• [Exercise requirements]:
Images are to be left out; everything else in the records gets copied exactly.

• [Exercise materials]:
↓

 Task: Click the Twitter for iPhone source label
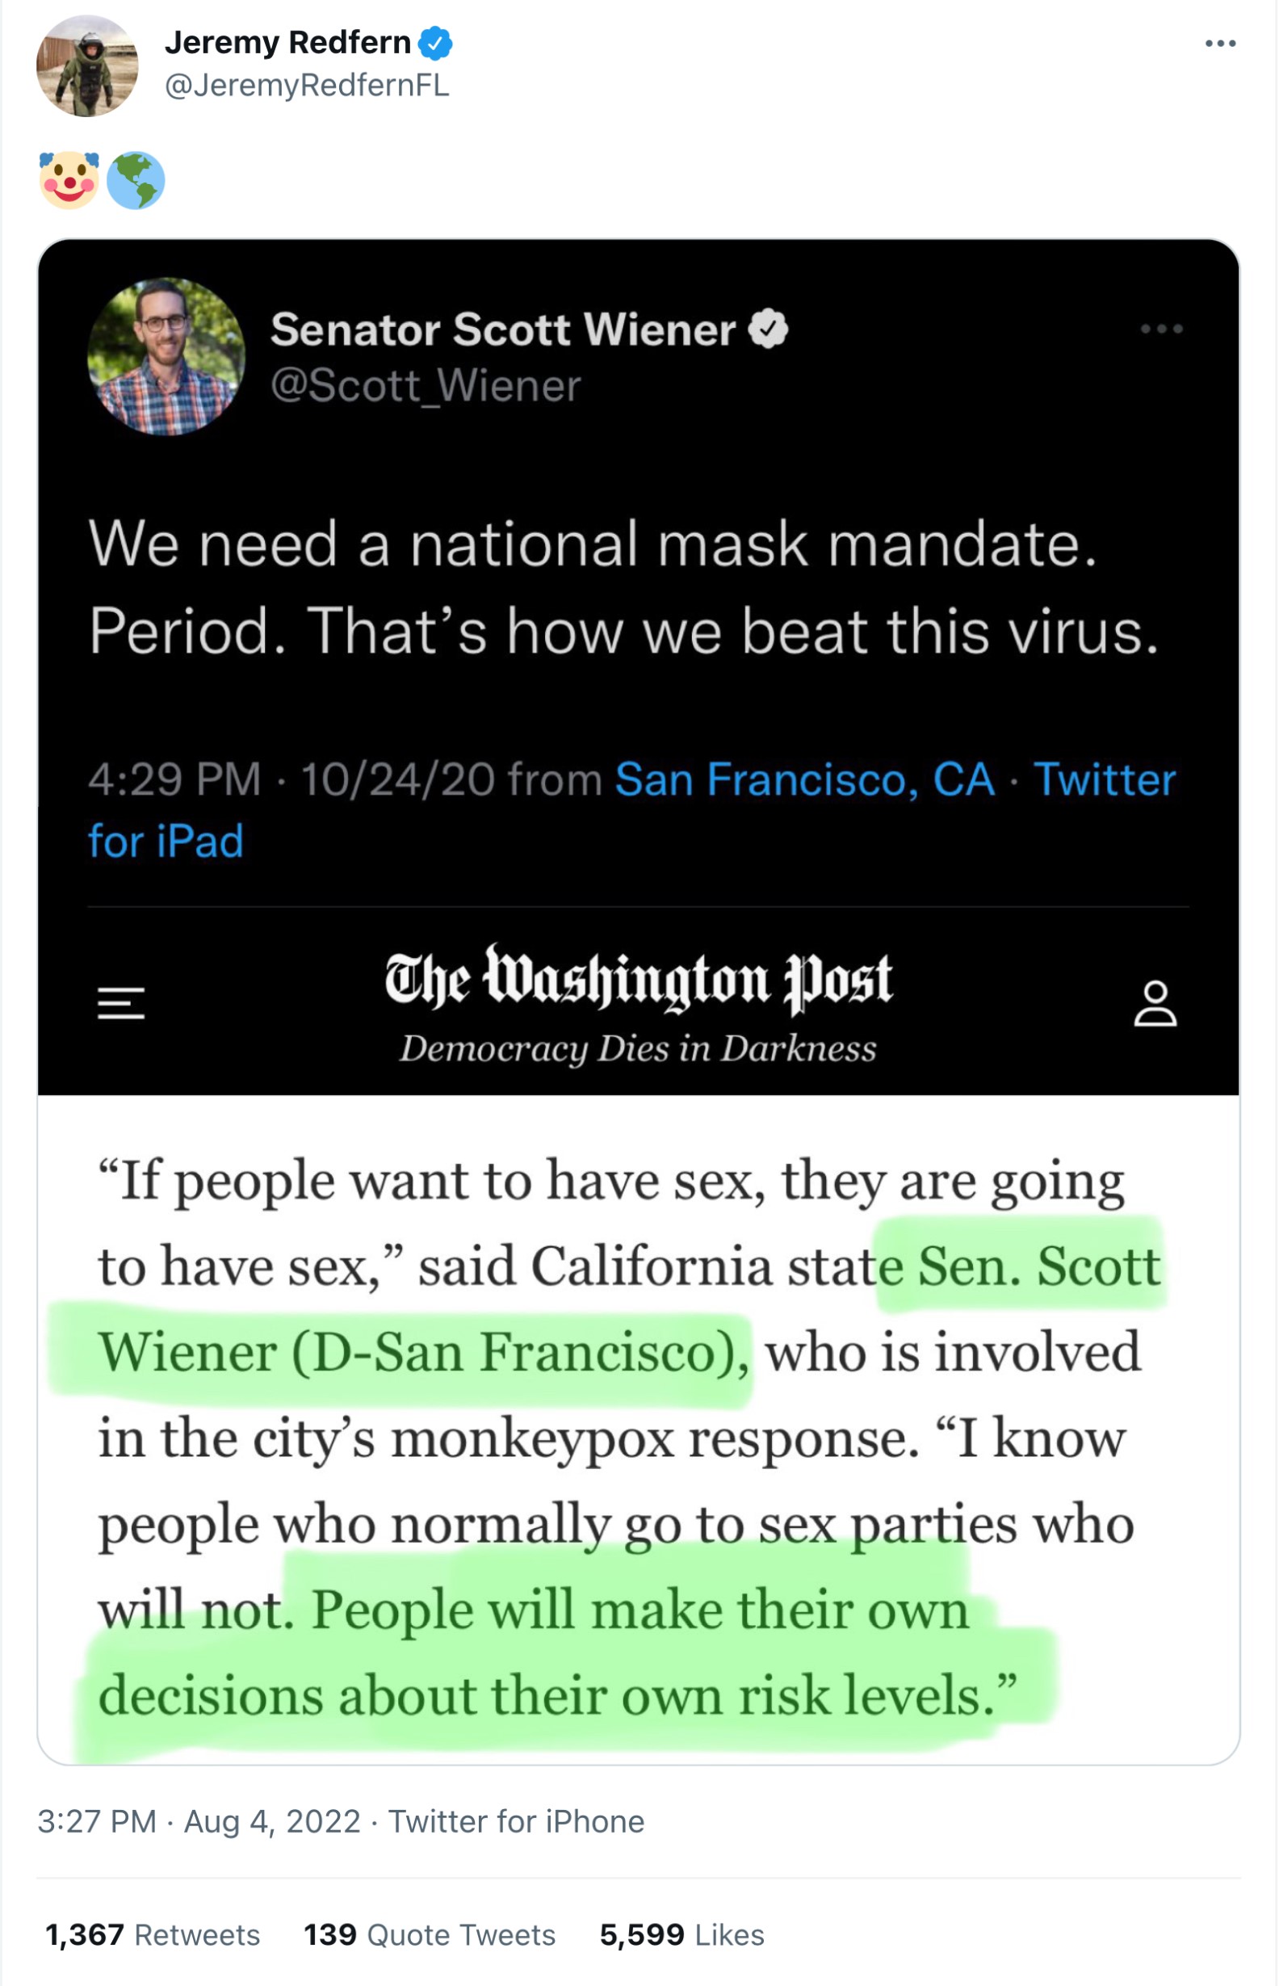coord(517,1822)
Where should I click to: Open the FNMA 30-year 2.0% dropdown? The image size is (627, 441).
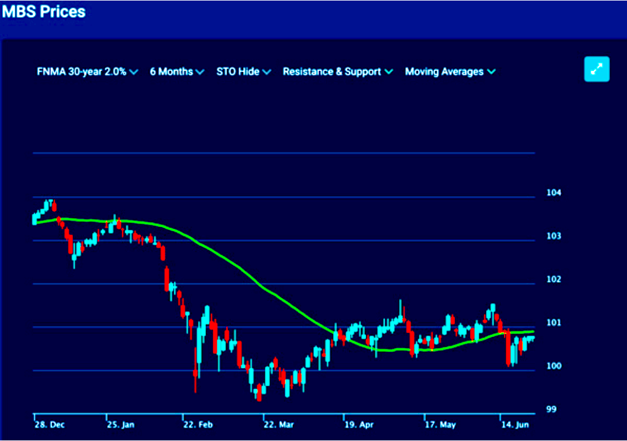(x=87, y=72)
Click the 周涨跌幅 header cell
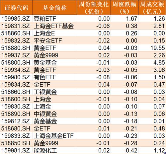The image size is (166, 154). pyautogui.click(x=125, y=8)
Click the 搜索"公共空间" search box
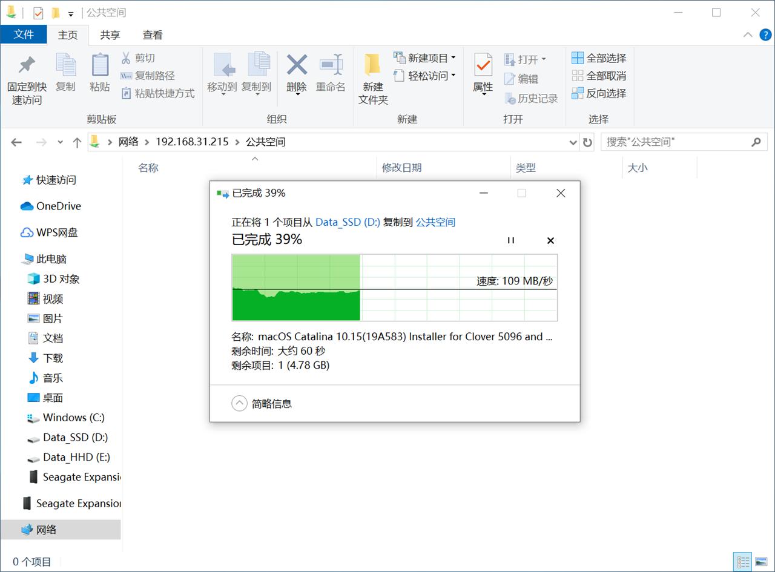 pos(666,142)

↑

• [Response to the exercise]:
 Task: Click the Twitter for iPhone source label
coord(517,1822)
Where should I click to: Open the FNMA 30-year 2.0% dropdown? The image size is (627, 441).
(x=87, y=72)
Click the 周涨跌幅 header cell
The image size is (166, 154). pyautogui.click(x=125, y=8)
Click the 搜索"公共空间" search box
 pos(666,142)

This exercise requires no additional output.